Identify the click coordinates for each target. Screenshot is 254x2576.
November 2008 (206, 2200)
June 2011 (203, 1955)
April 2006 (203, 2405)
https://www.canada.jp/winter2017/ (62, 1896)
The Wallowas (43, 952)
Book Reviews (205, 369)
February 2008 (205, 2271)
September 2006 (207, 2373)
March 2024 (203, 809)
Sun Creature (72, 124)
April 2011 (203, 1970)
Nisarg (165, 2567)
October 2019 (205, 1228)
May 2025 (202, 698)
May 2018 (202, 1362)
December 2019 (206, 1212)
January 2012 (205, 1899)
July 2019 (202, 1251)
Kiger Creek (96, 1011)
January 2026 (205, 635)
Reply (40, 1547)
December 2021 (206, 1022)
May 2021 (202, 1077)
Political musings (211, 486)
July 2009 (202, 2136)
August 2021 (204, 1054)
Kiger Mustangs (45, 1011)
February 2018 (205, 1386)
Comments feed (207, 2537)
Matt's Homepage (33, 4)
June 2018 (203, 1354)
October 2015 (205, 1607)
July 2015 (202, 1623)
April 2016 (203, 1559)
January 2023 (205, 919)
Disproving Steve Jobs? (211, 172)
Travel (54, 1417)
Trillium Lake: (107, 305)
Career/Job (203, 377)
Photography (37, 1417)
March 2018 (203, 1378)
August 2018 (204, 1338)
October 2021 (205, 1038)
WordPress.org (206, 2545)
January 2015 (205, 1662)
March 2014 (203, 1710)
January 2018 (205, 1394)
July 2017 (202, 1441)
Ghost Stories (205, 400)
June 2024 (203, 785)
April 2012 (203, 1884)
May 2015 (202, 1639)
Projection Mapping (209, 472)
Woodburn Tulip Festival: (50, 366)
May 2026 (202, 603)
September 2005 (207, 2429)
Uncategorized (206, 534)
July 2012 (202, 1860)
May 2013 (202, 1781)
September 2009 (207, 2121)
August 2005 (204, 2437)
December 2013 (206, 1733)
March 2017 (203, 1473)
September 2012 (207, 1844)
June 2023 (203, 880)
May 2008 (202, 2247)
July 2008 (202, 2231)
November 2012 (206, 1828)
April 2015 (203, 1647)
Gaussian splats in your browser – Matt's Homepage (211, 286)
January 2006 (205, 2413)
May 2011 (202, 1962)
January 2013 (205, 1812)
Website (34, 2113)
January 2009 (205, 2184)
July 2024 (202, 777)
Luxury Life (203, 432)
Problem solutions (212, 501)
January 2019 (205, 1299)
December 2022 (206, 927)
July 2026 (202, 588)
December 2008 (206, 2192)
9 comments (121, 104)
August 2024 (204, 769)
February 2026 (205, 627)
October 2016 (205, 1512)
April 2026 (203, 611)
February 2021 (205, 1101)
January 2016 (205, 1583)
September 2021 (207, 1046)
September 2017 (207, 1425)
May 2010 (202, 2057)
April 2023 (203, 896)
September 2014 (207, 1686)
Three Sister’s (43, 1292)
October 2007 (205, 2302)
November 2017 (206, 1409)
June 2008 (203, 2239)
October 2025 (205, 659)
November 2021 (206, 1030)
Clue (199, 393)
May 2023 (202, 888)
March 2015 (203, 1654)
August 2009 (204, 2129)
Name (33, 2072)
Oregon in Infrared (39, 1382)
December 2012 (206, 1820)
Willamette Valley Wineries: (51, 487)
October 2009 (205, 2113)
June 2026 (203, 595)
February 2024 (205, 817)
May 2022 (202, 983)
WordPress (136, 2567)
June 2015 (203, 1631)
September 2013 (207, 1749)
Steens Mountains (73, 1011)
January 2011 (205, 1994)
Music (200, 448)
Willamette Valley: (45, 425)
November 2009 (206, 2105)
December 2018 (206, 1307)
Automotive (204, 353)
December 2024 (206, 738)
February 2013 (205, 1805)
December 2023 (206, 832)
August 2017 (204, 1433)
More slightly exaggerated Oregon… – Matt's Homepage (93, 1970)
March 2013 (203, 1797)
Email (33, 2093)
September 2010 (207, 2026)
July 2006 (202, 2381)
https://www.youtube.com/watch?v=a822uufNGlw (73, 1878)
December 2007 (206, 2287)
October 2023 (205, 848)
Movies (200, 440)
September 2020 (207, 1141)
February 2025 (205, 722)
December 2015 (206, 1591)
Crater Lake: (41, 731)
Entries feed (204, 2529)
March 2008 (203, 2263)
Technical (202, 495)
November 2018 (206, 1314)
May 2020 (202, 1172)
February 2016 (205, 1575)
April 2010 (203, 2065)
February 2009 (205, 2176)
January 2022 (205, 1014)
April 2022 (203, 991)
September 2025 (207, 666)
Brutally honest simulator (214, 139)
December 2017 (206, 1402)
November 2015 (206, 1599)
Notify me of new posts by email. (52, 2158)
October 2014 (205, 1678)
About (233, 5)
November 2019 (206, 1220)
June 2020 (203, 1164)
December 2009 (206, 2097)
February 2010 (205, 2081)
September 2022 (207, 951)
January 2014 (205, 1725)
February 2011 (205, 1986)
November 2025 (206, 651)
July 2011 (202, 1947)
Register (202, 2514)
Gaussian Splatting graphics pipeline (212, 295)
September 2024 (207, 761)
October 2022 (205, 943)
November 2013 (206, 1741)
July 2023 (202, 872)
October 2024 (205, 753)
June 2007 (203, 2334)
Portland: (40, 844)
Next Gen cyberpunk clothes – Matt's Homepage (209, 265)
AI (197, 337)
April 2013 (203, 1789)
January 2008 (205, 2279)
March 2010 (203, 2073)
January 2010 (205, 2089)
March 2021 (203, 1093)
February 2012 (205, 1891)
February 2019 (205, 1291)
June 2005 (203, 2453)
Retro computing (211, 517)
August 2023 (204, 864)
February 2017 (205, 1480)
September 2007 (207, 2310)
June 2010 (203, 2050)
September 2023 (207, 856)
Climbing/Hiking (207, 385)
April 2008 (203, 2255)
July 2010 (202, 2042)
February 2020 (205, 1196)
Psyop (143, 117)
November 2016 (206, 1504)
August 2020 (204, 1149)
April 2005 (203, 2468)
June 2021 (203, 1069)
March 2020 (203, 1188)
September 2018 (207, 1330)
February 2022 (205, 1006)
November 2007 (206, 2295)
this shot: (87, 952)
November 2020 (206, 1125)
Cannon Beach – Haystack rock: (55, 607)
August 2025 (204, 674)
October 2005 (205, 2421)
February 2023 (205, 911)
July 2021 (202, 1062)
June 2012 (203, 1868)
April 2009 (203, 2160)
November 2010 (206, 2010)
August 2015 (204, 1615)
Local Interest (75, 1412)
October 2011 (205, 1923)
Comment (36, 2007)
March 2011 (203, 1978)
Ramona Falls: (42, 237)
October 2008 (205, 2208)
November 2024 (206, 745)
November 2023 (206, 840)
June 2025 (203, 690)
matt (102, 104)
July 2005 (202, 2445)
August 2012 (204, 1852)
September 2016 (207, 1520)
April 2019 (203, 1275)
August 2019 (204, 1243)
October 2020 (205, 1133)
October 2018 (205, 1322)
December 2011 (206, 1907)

EXERCISE OBJECTIVE — Print the records above exactly. Omit nothing.

RESPONSE AREA —
Identify the click coordinates for each target. Screenshot is 254x2576.
November 2008 (206, 2200)
June 2011 (203, 1955)
April 2006 (203, 2405)
https://www.canada.jp/winter2017/ (62, 1896)
The Wallowas (43, 952)
Book Reviews (205, 369)
February 2008 (205, 2271)
September 2006 (207, 2373)
March 2024 (203, 809)
Sun Creature (72, 124)
April 2011 (203, 1970)
Nisarg (165, 2567)
October 2019 (205, 1228)
May 2025 (202, 698)
May 2018 (202, 1362)
December 2019 (206, 1212)
January 2012 (205, 1899)
July 2019 (202, 1251)
Kiger Creek (96, 1011)
January 2026 (205, 635)
Reply (40, 1547)
December 2021 (206, 1022)
May 2021 (202, 1077)
Political musings (211, 486)
July 2009 (202, 2136)
August 2021 (204, 1054)
Kiger Mustangs (45, 1011)
February 2018 (205, 1386)
Comments feed (207, 2537)
Matt's Homepage (33, 4)
June 2018 (203, 1354)
October 2015 (205, 1607)
July 2015 (202, 1623)
April 2016 (203, 1559)
January 2023 (205, 919)
Disproving Steve Jobs? (211, 172)
Travel (54, 1417)
Trillium Lake: (107, 305)
Career/Job (203, 377)
Photography (37, 1417)
March 2018 (203, 1378)
August 2018 (204, 1338)
October 2021 (205, 1038)
WordPress.org (206, 2545)
January 2015 (205, 1662)
March 2014 (203, 1710)
January 2018 (205, 1394)
July 2017 (202, 1441)
Ghost Stories (205, 400)
June 2024 (203, 785)
April 2012 (203, 1884)
May 2015 (202, 1639)
Projection Mapping (209, 472)
Woodburn Tulip Festival: (50, 366)
May 2026 (202, 603)
September 2005 (207, 2429)
Uncategorized (206, 534)
July 2012 (202, 1860)
May 2013 (202, 1781)
September 2009 (207, 2121)
August 2005 (204, 2437)
December 2013 (206, 1733)
March 2017 (203, 1473)
September 2012 (207, 1844)
June 2023 (203, 880)
May 2008 (202, 2247)
July 2008 (202, 2231)
November 2012 (206, 1828)
April 2015 (203, 1647)
Gaussian splats in your browser – Matt's Homepage (211, 286)
January 2006 (205, 2413)
May 2011 (202, 1962)
January 2013 (205, 1812)
Website (34, 2113)
January 2009 (205, 2184)
July 2024 (202, 777)
Luxury Life (203, 432)
Problem solutions (212, 501)
January 2019 (205, 1299)
December 2022 (206, 927)
July 2026 (202, 588)
December 2008 (206, 2192)
9 comments (121, 104)
August 2024 (204, 769)
February 2026 (205, 627)
October 2016 (205, 1512)
April 2026 (203, 611)
February 2021 (205, 1101)
January 2016 (205, 1583)
September 2021 (207, 1046)
September 2017 (207, 1425)
May 2010 (202, 2057)
April 2023 (203, 896)
September 2014 (207, 1686)
Three Sister’s (43, 1292)
October 2007 (205, 2302)
November 2017 (206, 1409)
June 2008 (203, 2239)
October 2025 (205, 659)
November 2021 (206, 1030)
Clue (199, 393)
May 2023 (202, 888)
March 2015 (203, 1654)
August 2009 (204, 2129)
Name (33, 2072)
Oregon in Infrared (39, 1382)
December 2012 (206, 1820)
Willamette Valley Wineries: (51, 487)
October 2009 (205, 2113)
June 2026 (203, 595)
February 2024 (205, 817)
May 2022 (202, 983)
WordPress (136, 2567)
June 2015 (203, 1631)
September 2013 (207, 1749)
Steens Mountains (73, 1011)
January 2011 (205, 1994)
Music (200, 448)
Willamette Valley: (45, 425)
November 2009 (206, 2105)
December 2018 (206, 1307)
Automotive (204, 353)
December 2024 (206, 738)
February 2013 (205, 1805)
December 2023 (206, 832)
August 2017 (204, 1433)
More slightly exaggerated Oregon… – Matt's Homepage (93, 1970)
March 2013 (203, 1797)
Email (33, 2093)
September 2010 (207, 2026)
July 2006 (202, 2381)
https://www.youtube.com/watch?v=a822uufNGlw (73, 1878)
December 2007 (206, 2287)
October 2023 (205, 848)
Movies (200, 440)
September 2020 (207, 1141)
February 2025 (205, 722)
December 2015 (206, 1591)
Crater Lake: (41, 731)
Entries feed (204, 2529)
March 2008 (203, 2263)
Technical (202, 495)
November 2018 (206, 1314)
May 2020 (202, 1172)
February 2016 (205, 1575)
April 2010 (203, 2065)
February 2009 (205, 2176)
January 2022 (205, 1014)
April 2022 (203, 991)
September 2025 (207, 666)
Brutally honest simulator (214, 139)
December 2017 (206, 1402)
November 2015 (206, 1599)
Notify me of new posts by email. (52, 2158)
October 2014 (205, 1678)
About (233, 5)
November 2019 (206, 1220)
June 2020 (203, 1164)
December 2009 (206, 2097)
February 2010 (205, 2081)
September 2022 (207, 951)
January 2014 (205, 1725)
February 2011 (205, 1986)
November 2025 (206, 651)
July 2011 (202, 1947)
Register (202, 2514)
Gaussian Splatting graphics pipeline (212, 295)
September 2024 (207, 761)
October 2022 (205, 943)
November 2013 (206, 1741)
July 2023 (202, 872)
October 2024 (205, 753)
June 2007 (203, 2334)
Portland: (40, 844)
Next Gen cyberpunk clothes – Matt's Homepage (209, 265)
AI (197, 337)
April 2013 (203, 1789)
January 2008 (205, 2279)
March 2010 (203, 2073)
January 2010 (205, 2089)
March 2021 (203, 1093)
February 2012 (205, 1891)
February 2019 (205, 1291)
June 2005 (203, 2453)
Retro computing (211, 517)
August 2023 (204, 864)
February 2017 (205, 1480)
September 2007 (207, 2310)
June 2010 (203, 2050)
September 2023 (207, 856)
Climbing/Hiking (207, 385)
April 2008 (203, 2255)
July 2010 (202, 2042)
February 2020 (205, 1196)
Psyop (143, 117)
November 2016 (206, 1504)
August 2020 (204, 1149)
April 2005 (203, 2468)
June 2021 (203, 1069)
March 2020 (203, 1188)
September 2018 (207, 1330)
February 2022 (205, 1006)
November 2007 (206, 2295)
this shot: (87, 952)
November 2020 (206, 1125)
Cannon Beach – Haystack rock: (55, 607)
August 2025 (204, 674)
October 2005 (205, 2421)
February 2023 (205, 911)
July 2021 (202, 1062)
June 2012 (203, 1868)
April 2009 (203, 2160)
November 2010 (206, 2010)
August 2015 (204, 1615)
Local Interest (75, 1412)
October 2011 (205, 1923)
Comment (36, 2007)
March 2011 (203, 1978)
Ramona Falls: (42, 237)
October 2008 (205, 2208)
November 2024 (206, 745)
November 2023 (206, 840)
June 2025 (203, 690)
matt (102, 104)
July 2005 (202, 2445)
August 2012 (204, 1852)
September 2016 (207, 1520)
April 2019 (203, 1275)
August 2019 (204, 1243)
October 2020 (205, 1133)
October 2018 (205, 1322)
December 2011 (206, 1907)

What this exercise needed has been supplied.